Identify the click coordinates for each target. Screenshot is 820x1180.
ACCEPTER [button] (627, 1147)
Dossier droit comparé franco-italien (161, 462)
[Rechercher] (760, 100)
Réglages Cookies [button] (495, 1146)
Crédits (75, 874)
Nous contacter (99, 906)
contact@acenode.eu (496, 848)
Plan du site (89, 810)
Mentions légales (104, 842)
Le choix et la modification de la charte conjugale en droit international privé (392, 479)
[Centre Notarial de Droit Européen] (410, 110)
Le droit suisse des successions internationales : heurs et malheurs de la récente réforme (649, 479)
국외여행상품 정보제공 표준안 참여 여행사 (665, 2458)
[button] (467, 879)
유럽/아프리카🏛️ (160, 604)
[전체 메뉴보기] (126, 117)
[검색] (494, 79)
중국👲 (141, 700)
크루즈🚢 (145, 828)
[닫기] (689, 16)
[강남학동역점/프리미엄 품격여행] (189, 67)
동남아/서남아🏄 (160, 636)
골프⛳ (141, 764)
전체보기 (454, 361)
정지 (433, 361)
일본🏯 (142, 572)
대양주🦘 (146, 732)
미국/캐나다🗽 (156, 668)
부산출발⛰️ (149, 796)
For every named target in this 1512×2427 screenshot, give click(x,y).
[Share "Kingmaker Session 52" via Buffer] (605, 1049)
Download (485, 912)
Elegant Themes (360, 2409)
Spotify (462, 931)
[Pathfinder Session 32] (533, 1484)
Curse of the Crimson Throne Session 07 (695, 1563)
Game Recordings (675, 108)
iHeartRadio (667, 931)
- - -
WORK ITEM: Only the lines from the one that contains "부산출발⛰️ (149, 796)" to the end of the entries above should be given again, exactly and in full.

ANSWER BELOW:
부산출발⛰️ (149, 796)
For every named target in this 1512×2427 screenshot, give click(x,y).
[Share "Kingmaker Session 52" via Buffer] (605, 1049)
Download (485, 912)
Elegant Themes (360, 2409)
Spotify (462, 931)
[Pathfinder Session 32] (533, 1484)
Curse of the Crimson Throne Session 07 (695, 1563)
Game Recordings (675, 108)
iHeartRadio (667, 931)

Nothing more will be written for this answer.